Another celebrated image of Washington is the Lansdowne portrait, a large portrait with one version hanging in the East Room of the White House. During the burning of Washington by British troops in the War of 1812, this picture was saved through the intervention of First Lady Dolley Madison. Gilbert painted 12 versions of the portrait throughout his life. Most of the U.S. states feature a copy of the painting hanging in their state capitol. In 1803, Stuart opened a studio in Washington, D. C.
Death in Boston
Stuart moved to Boston in 1805, continuing in critical acclaim and financial troubles. In 1824 he suffered a stroke, which left him partially paralyzed. Nevertheless, Stuart continued to paint for two years until his death in Boston at the age of 72. He was buried in the Old South Burial Ground of the Boston Common. As Stuart left his family deeply in debt, his wife and daughters were unable to purchase a grave site. Stuart was therefore buried in an unmarked grave which was purchased cheaply from Benjamin Howland, a local carpenter. When Stuart's family recovered from their financial troubles roughly ten years later, they planned to move his body to a family cemetery in Newport, Rhode Island. However, since his family could not remember the exact location of Stuart's body, it was never moved.

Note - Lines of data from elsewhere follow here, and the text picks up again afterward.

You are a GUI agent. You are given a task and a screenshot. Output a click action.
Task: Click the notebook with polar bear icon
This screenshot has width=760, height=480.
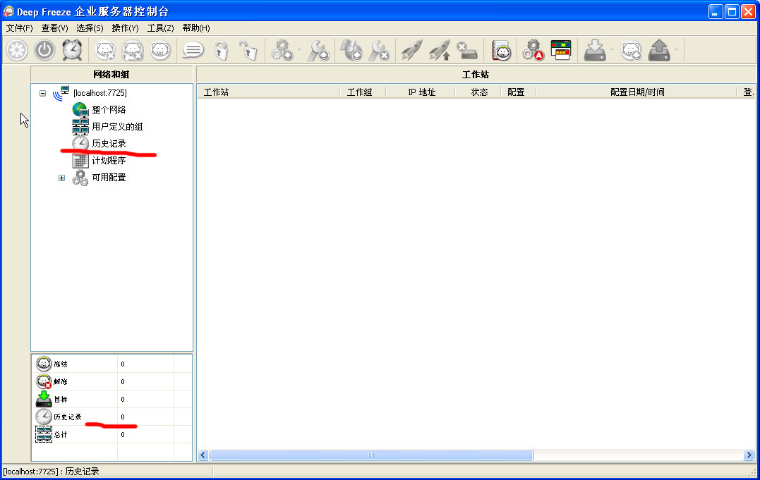[501, 50]
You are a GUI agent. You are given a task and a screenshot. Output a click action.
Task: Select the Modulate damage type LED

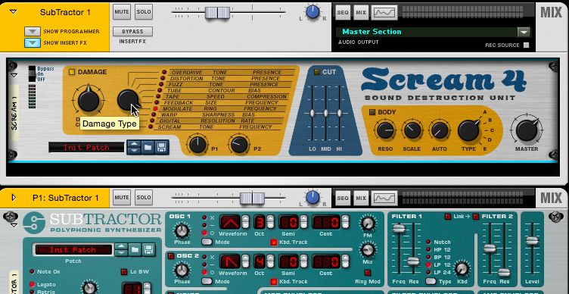pyautogui.click(x=155, y=108)
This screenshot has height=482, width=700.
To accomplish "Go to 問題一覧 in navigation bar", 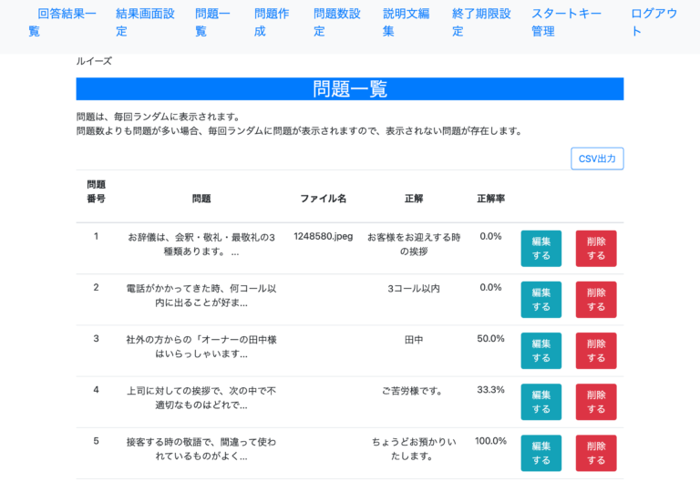I will (x=212, y=22).
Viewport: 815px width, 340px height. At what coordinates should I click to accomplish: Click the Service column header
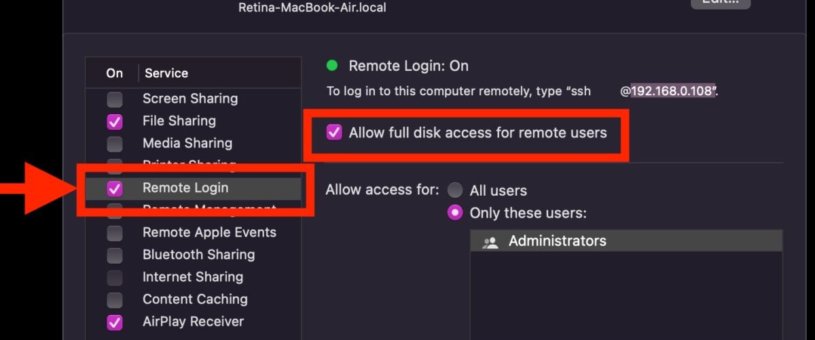pos(166,73)
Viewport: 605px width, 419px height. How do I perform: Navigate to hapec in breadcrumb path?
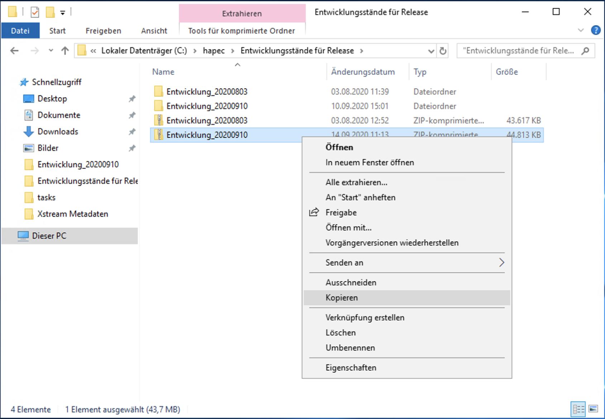[214, 51]
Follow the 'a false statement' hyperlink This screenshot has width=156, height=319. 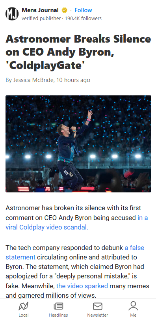click(x=75, y=252)
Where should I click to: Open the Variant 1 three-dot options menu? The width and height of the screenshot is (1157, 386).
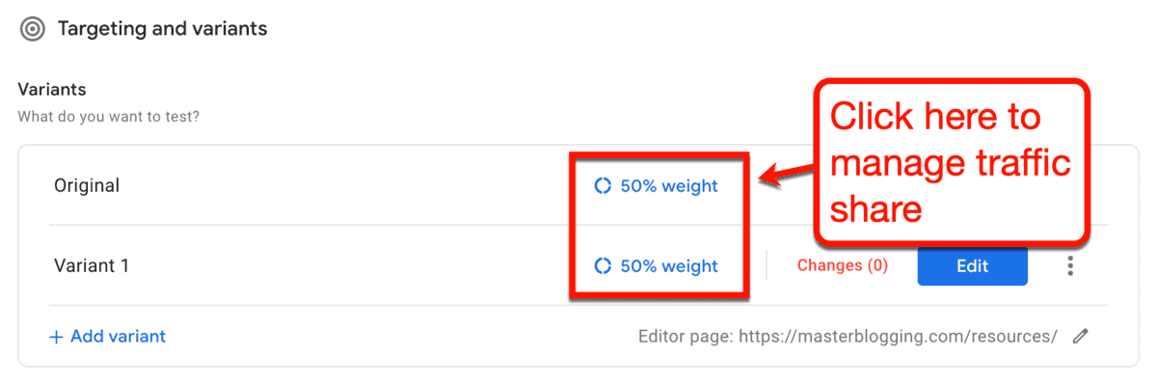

At present there is some debate as to the identity of the sitter for one of Stuart's unfinished portraits. In 1878 "John Bill Ricketts" was identified by George Washington Riggs, also known as "The President's Banker," and trustee for the Corcoran Gallery of Art in Washington, D.C., as "Breschard, the Circus Rider" and as ""Breschard" was publicly displayed at the Museum of Fine Arts, Boston, in 1880. In 1970 the National Gallery of Art changed the identification from "Breschard" " to "Ricketts" and to this day the NGA has failed to explain the reason for this identity change.
By the end of his career, Gilbert Stuart had taken the likenesses of over one thousand American political and social figures. He was praised for the vitality and naturalness of his portraits, and his subjects found his company agreeable:
Speaking generally, no penance is like having one's picture done. You must sit in a constrained and unnatural position, which is a trial to the temper. But I should like to sit to Stuart from the first of January to the last of December, for he lets me do just what I please, and keeps me constantly amused by his conversation. - John Adams
Stuart was known for working without the aid of sketches, beginning directly upon the canvas. This was very unusual for the time period.
His works can be found today at art museums throughout the United States and Great Britain, including the Metropolitan Museum of Art in New York City, the National Gallery of Art in Washington, D.C., the National Portrait Gallery in London, and the Museum of Fine Arts in Boston.
Today, Stuart's birthplace in Saunderstown, Rhode Island is open to the public as the Gilbert Stuart Birthplace and Museum. The museum consists of the original house Stuart was born in, with copies of paintings from throughout his career hanging throughout the house. The museum opened in 1930.